The Lesley Martin curated exhibit The Ubiquitous Image was the most conceptually-driven show at the festival. Comprised of works by Joachim Schmid, Claudia Angelmaier, Marco Breuer, Penelope Umbrico, Harrell Fletcher, Natalie Czech, Curtis Mann, Robert Bowen, Peter Piller, and Useful Photography, the artists in this exhibit all commonly shared tendencies to push and expand the boundaries of photographic representation. Heavily rooted in Post-Modern practice, many of these artists employed appropriation, manipulation, rephotography and repetition of imagery. Harrell Fletcher's project of appropriating photographs from strangers wallets, scanning them, printing them out at a much larger size, framing them and hanging them on the wall, calls into question issues of artistic authorship and the authenticity of the art object. In this way, the questioning of the unique role, or vision, of the artist as creator brought a nice cohesion to Martin's exhibit.





Various Photographs curated by Tim Barber, the former photo editor for Vice magazine, brought together over 300 images from both well established and lesser known photographers. Set up in long, often visually overwhelming rows of small framed photographs, Various Photographs was an exploration of the banal, everyday moments and spaces that photography has the power transcend. Although there were some absolutely wonderful images, their impact was often lessened by their proximity and relationship to less inspired photographs. Above all, Barber's exhibit is evidence that the stylistic preference for "snapshots" is alive and well.

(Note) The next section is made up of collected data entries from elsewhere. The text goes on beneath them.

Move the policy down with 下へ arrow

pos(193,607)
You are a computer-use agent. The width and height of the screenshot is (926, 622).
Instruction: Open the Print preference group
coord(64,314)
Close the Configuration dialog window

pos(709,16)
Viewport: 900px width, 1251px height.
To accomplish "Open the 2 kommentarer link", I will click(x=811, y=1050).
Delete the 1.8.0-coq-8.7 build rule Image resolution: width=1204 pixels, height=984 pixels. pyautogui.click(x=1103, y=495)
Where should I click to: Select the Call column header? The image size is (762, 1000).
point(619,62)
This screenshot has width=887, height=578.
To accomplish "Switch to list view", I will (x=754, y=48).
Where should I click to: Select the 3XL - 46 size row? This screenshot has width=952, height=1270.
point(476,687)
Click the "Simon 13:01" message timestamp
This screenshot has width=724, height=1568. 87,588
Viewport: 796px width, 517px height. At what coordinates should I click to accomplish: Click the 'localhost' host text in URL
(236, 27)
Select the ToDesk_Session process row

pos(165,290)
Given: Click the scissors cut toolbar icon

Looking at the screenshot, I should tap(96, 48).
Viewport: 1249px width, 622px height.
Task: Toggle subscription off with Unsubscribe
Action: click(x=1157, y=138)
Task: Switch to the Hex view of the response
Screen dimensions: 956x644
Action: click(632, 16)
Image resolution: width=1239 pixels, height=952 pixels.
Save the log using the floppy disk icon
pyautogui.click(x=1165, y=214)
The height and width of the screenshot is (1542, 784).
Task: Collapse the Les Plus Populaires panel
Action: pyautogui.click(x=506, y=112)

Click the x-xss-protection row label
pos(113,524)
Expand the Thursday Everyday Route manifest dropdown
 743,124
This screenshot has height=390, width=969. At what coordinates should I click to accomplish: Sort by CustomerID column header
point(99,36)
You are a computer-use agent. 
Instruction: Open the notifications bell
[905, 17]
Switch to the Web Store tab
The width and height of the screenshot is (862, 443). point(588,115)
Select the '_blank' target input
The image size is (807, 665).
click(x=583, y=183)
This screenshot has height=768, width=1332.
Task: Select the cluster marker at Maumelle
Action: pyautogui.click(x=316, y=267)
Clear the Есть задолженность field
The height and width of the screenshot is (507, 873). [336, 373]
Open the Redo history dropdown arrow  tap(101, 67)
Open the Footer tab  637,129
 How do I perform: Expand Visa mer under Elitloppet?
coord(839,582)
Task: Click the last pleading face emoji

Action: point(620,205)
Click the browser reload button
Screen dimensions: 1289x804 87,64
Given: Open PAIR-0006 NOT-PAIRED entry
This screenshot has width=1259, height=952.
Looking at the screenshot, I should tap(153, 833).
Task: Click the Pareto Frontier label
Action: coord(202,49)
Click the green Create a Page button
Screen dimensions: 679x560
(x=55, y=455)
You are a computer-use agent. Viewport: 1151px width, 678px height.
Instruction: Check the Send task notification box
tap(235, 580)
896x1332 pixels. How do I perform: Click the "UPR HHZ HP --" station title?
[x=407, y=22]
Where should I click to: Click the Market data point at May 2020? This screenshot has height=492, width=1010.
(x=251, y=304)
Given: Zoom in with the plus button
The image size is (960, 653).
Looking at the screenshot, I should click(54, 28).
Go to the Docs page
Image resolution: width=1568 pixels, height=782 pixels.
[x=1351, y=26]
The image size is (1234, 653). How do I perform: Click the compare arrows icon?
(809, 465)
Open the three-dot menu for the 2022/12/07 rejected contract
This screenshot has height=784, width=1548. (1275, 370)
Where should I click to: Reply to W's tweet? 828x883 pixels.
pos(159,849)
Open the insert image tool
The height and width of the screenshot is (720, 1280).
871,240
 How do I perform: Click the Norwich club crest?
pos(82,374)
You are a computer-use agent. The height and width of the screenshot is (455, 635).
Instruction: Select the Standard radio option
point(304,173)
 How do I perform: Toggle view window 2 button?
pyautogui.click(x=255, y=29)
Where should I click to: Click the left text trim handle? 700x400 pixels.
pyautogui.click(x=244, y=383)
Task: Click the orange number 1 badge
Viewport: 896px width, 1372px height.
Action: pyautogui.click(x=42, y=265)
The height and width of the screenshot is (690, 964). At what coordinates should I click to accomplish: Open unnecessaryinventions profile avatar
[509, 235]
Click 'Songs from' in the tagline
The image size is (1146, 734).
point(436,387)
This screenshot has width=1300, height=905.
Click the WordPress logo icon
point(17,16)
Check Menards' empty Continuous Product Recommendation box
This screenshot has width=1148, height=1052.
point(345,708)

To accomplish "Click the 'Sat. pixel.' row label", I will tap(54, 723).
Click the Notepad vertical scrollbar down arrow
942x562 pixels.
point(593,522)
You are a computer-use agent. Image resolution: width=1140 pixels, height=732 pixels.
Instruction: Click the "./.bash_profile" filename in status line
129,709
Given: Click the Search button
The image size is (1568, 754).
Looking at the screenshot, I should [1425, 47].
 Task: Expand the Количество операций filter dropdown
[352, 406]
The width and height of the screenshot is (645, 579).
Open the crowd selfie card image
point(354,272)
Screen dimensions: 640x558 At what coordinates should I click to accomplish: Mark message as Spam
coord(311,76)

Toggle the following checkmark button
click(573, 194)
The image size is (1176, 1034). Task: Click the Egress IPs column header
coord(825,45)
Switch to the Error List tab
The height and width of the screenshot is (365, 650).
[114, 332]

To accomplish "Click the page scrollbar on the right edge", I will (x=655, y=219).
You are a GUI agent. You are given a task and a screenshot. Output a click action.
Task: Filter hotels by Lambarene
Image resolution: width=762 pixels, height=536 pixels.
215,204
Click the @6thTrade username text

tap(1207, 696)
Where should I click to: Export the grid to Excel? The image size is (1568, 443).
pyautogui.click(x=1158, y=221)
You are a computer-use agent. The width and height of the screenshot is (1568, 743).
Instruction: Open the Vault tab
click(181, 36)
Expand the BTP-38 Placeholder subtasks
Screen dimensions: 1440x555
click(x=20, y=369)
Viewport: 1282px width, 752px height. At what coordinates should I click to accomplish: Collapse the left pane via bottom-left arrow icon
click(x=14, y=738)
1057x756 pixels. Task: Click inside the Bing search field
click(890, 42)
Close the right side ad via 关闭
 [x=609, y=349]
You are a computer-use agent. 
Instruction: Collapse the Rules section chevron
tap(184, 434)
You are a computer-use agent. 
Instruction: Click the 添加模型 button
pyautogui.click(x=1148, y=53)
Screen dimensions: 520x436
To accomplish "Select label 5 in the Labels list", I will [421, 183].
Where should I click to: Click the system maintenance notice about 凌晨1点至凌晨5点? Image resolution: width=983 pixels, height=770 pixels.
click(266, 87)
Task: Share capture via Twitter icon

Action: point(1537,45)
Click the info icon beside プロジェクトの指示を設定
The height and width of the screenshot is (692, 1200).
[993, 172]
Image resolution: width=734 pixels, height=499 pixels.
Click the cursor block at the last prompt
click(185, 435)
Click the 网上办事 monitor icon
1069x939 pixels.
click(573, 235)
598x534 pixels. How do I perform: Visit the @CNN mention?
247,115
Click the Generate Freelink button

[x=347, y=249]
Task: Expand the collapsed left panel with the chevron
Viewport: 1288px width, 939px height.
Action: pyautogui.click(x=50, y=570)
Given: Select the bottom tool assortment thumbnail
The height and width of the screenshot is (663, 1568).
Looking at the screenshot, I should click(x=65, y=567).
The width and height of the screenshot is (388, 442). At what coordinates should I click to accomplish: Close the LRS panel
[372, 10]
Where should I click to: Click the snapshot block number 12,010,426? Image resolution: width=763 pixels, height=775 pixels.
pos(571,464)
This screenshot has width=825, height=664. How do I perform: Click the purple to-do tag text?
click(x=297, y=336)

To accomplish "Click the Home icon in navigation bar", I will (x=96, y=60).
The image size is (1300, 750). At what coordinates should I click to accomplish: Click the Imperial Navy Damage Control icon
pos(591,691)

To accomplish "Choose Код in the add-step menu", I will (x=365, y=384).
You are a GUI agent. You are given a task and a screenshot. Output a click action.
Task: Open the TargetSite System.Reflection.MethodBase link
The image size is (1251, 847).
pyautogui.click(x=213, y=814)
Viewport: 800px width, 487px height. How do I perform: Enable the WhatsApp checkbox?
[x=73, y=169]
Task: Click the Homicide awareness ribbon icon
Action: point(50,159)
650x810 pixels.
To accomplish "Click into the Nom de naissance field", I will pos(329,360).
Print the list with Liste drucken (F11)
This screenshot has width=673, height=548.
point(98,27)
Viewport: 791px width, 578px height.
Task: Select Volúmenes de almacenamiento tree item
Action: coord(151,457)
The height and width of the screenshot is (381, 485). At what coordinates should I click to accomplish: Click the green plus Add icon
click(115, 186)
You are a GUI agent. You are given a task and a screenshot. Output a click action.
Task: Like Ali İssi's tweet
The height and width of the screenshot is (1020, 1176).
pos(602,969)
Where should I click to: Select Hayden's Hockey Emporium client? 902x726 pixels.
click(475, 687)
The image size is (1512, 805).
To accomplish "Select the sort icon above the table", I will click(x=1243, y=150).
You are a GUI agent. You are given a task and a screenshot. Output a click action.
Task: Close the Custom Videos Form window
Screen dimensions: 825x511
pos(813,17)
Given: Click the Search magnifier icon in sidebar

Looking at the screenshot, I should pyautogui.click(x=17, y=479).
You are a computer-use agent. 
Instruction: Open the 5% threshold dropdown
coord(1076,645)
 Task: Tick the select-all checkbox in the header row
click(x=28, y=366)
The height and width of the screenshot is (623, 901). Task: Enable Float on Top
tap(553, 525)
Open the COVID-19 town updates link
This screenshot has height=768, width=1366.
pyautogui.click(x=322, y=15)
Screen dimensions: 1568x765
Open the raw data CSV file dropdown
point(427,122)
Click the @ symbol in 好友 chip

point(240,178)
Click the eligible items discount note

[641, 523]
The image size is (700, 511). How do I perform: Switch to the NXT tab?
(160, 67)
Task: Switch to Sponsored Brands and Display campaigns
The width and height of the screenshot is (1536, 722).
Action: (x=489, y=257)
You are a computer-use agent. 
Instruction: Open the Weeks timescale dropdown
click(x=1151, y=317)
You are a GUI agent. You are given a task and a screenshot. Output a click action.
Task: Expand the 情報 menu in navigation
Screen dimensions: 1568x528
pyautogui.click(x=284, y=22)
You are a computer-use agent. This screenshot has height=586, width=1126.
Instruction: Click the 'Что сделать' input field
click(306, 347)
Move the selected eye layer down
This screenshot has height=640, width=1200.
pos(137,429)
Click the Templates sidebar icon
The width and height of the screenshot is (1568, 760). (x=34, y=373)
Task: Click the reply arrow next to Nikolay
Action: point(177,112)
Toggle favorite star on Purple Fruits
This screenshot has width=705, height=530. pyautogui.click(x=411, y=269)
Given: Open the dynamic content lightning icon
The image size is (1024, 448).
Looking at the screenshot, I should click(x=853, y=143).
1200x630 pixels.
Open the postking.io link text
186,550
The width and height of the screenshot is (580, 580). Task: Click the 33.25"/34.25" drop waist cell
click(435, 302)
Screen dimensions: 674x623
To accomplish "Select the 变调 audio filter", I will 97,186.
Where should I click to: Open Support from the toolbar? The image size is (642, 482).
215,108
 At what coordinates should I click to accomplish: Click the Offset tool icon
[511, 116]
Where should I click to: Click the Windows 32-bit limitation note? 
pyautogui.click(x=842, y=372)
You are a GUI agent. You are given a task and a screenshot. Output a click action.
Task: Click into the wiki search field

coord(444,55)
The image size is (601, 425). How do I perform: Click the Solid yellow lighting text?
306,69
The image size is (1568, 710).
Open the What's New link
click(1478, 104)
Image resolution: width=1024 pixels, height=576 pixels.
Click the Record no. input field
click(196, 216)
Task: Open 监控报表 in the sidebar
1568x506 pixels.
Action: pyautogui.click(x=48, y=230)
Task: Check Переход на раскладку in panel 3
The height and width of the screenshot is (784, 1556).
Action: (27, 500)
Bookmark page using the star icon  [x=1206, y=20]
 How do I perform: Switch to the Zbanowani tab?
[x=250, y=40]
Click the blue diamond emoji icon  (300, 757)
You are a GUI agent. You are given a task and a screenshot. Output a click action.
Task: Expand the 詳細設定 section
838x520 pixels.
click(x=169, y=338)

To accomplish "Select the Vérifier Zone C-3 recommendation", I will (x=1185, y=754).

Finally, Kathy Ryan's curatorial effort Chisel was the most eclectic offering at the festival. Bringing together the work of Roger Ballen, Raphaël Dallaporta, Julian Faulhaber, Andreas Gefeller, Stephen Gill, Alejandra Laviada, Simon Norfolk, Horacio Salinas, Lars Tunbjörk and Katherine Wolkoff, Chisel was a nice amalgam conceptual and traditional work. I frankly don't understand where the name Chisel is derived from, however, the work was quite thought-provoking. Alejandra Laviada's work was quite beautiful. I've been familiar with her photographs for a while now, but seeing her work in person gave the work a different depth. The intersection between photography and sculpture in Laviada's work is self-referential without being pretentious, personal yet universal. I also quite enjoyed Andreas Gefeller's aerial observations and Roger Ballen's surrealist portraits and still lives.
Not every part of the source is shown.